Genesis 29:27, NIV: "Finish this daughter's bridal week; then we will give you the younger one also, in return for another seven years of work.'"

Genesis 29:27, ESV: "Complete the week of this one, and we will give you the other also in return for serving me another seven years.”"

Genesis 29:27, KJV: "Fulfil her week, and we will give thee this also for the service which thou shalt serve with me yet seven other years."

Genesis 29:27, NASB: "Complete the week of this one, and we will give you the other also for the service which you shall serve with me, for another seven years.'"

Genesis 29:27, NLT: "'But wait until the bridal week is over, then we'll give you Rachel, too--provided you promise to work another seven years for me.'"

Genesis 29:27, CSB: "Complete this week of wedding celebration, and we will also give you this younger one in return for working yet another seven years for me.""

What does Genesis 29:27 mean? [⇑ See verse text ⇑]

Jacob has confronted his uncle, Laban, for an act of incredible deception. After working his agreed-upon seven years for the right to marry Laban's younger daughter, Rachel, Jacob has discovered the morning after his wedding night that Leah, the older sister, has been secretly switched in. He is now legally—in that culture—married to a woman he does not love, and has been cheated out of his agreement with Laban. This incident sees Jacob on the receiving end of the kind of manipulation (Genesis 25:29–34) and deception (Genesis 27:15–19) he himself had practiced.

What had Jacob planned for his future? Did he imagine that after completing his seven years of work for Laban, he would marry Rachel and return home to his own family in Canaan? If so, that dream came to an end when he discovered Laban's treachery. In response to Jacob's angry questions about why Laban switched Leah for Rachel, he has responded that the local custom is for the older daughter to marry first (Genesis 29:26). This, of course, is a ridiculous excuse, so farcical that it makes more sense as a deliberate insult than an actual answer. Even so, it would have been especially stinging to Jacob, whose prior acts cheated his older twin brother, Esau (Genesis 27:41).

Now Laban "offers" to allow Jacob to marry Rachel after he completes the week-long wedding celebrations with Leah.
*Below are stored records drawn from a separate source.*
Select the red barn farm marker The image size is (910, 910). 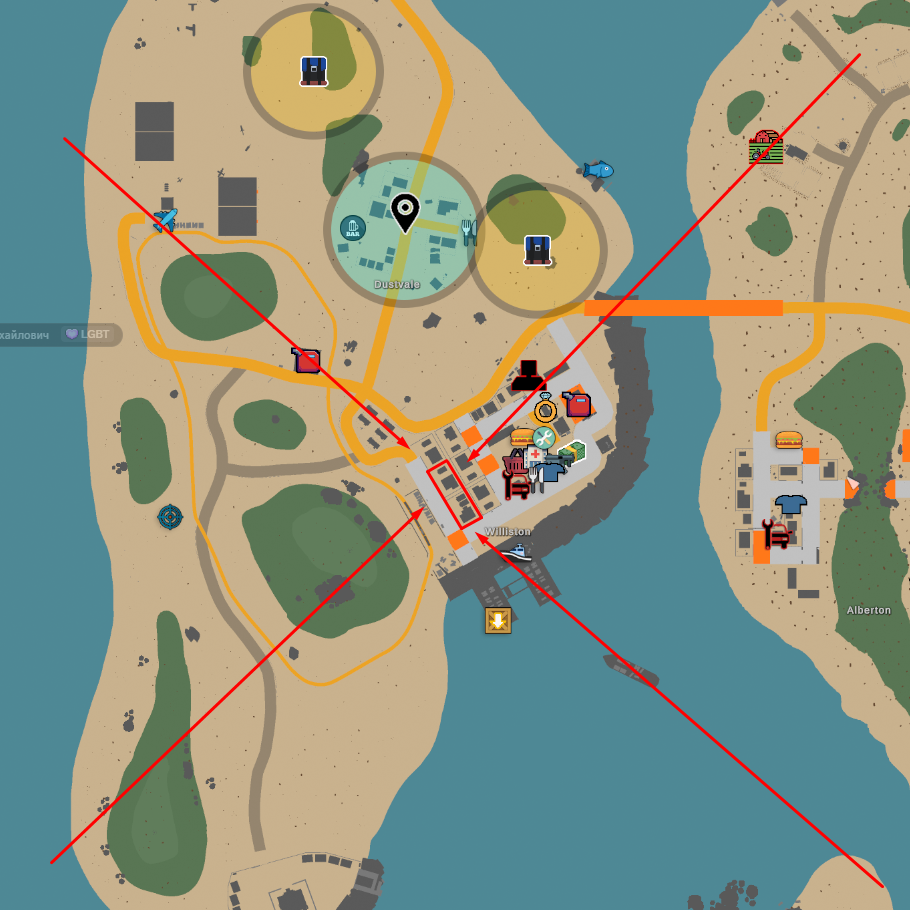(765, 146)
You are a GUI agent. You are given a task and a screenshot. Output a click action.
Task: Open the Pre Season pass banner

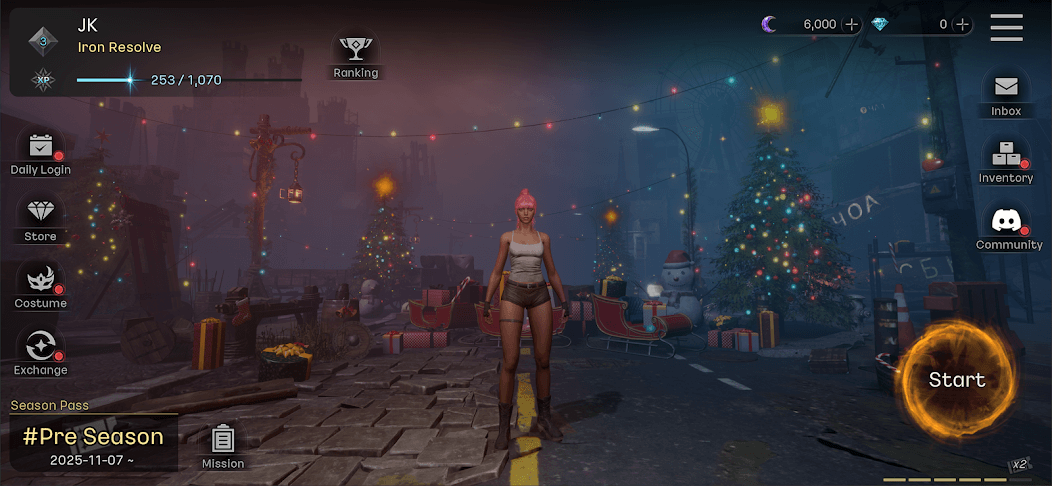point(93,442)
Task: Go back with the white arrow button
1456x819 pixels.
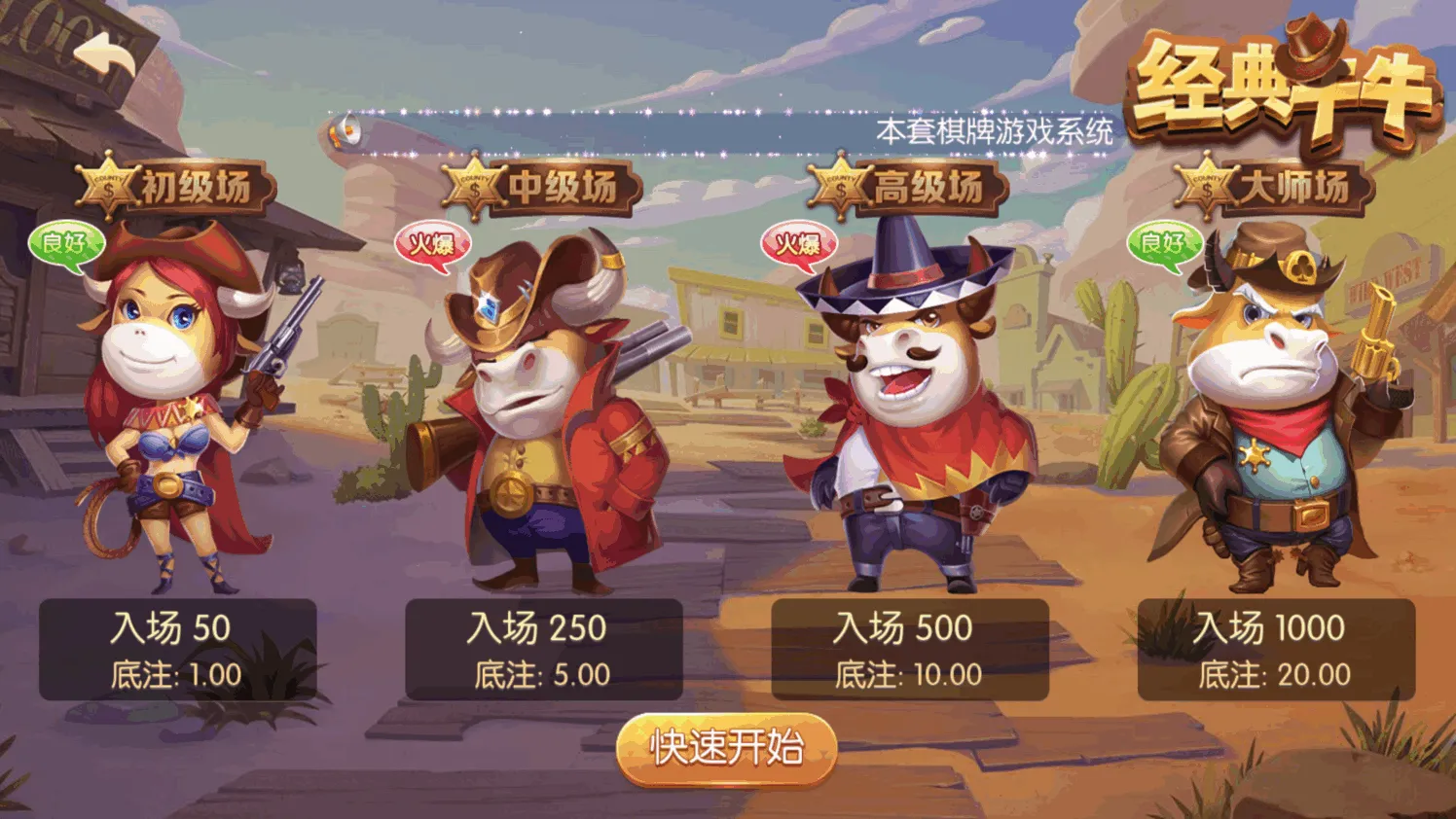Action: coord(106,58)
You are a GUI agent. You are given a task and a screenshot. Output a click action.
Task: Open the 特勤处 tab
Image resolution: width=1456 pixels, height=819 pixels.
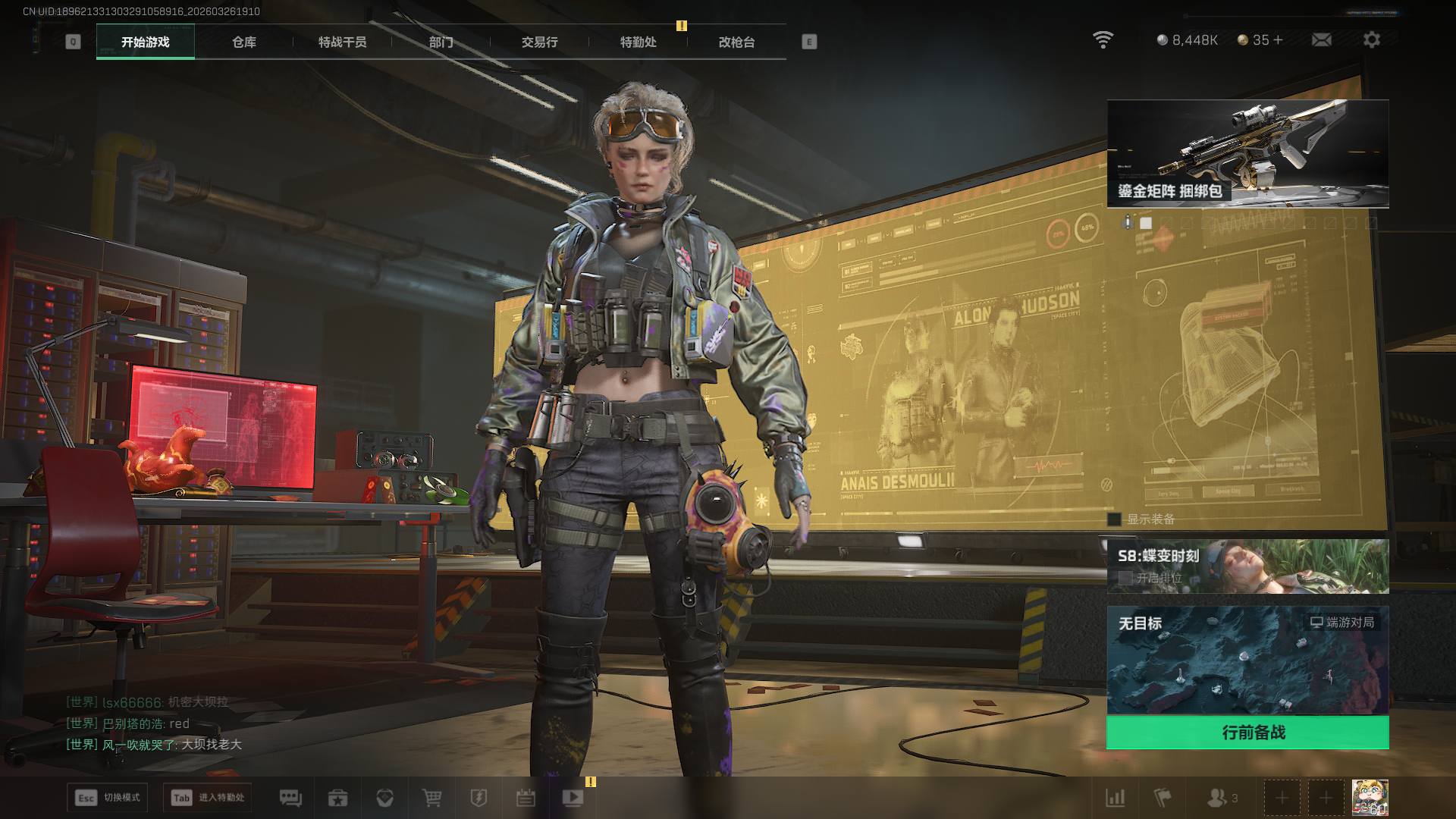[x=638, y=42]
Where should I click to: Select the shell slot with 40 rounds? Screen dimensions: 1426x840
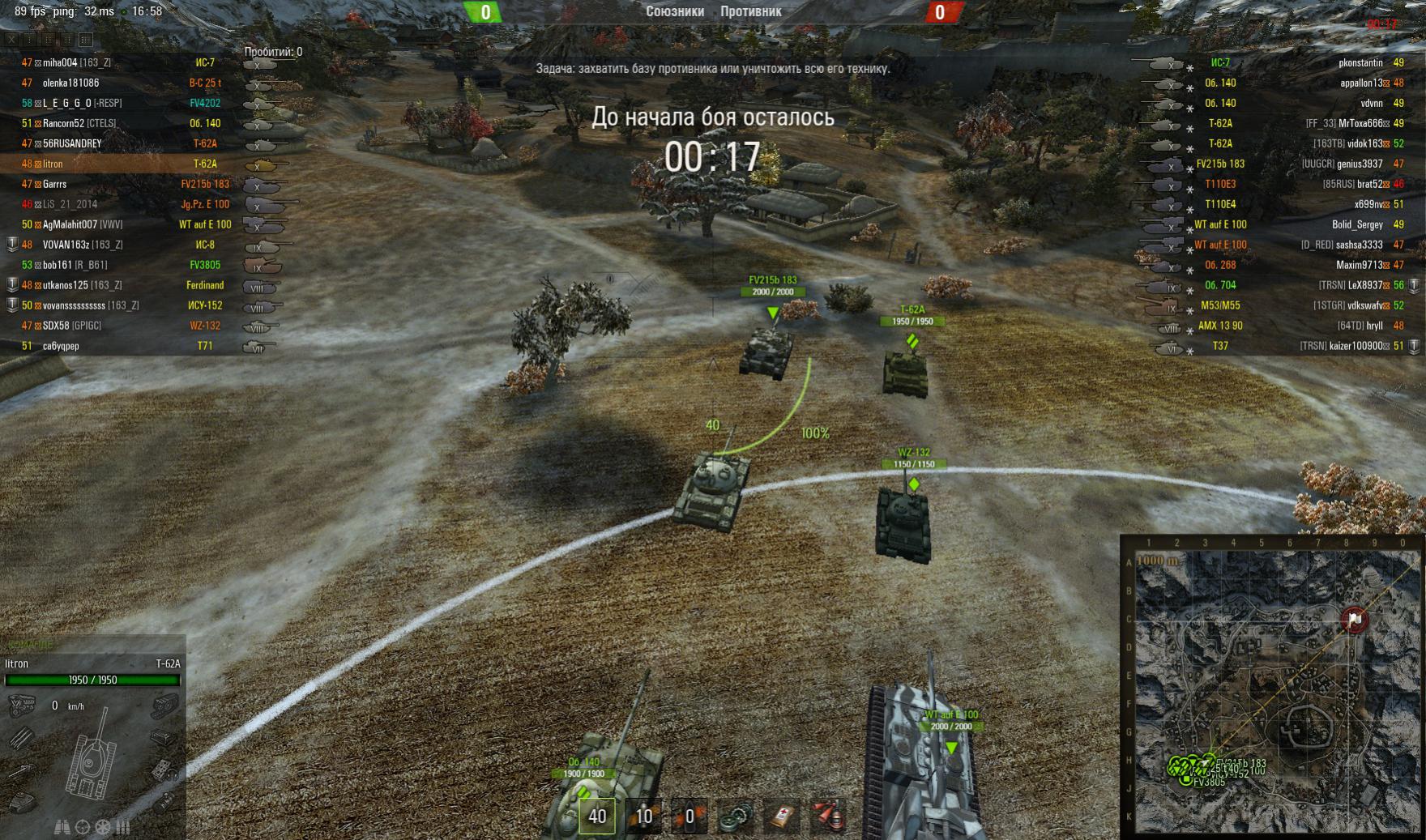[597, 816]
However, Jacob will need to work another seven years for her afterwards. In short, he's married to Leah no matter what, but he can marry Rachel almost immediately if he'll go into debt for her.

Laban comes across to us as a manipulative, almost cartoonish villain. He solves the problem of getting Leah married and the problem of not losing Jacob's free labor all in one tidy scheme. He gets everything he wants at Jacob's expense.

Jacob did have options, of course. He could have refused to marry Rachel and left Laban's household. He could have refused the marriage to Leah, though if it was legally binding, that might have ruined his chances to marry Rachel. Or, more reasonably, he could have simply demanded Rachel and told Laban that he wasn't going to be cheated into extra work. But, Laban seems to have known from the beginning that Jacob loved Rachel and was likely to continue to serve him in order to marry her.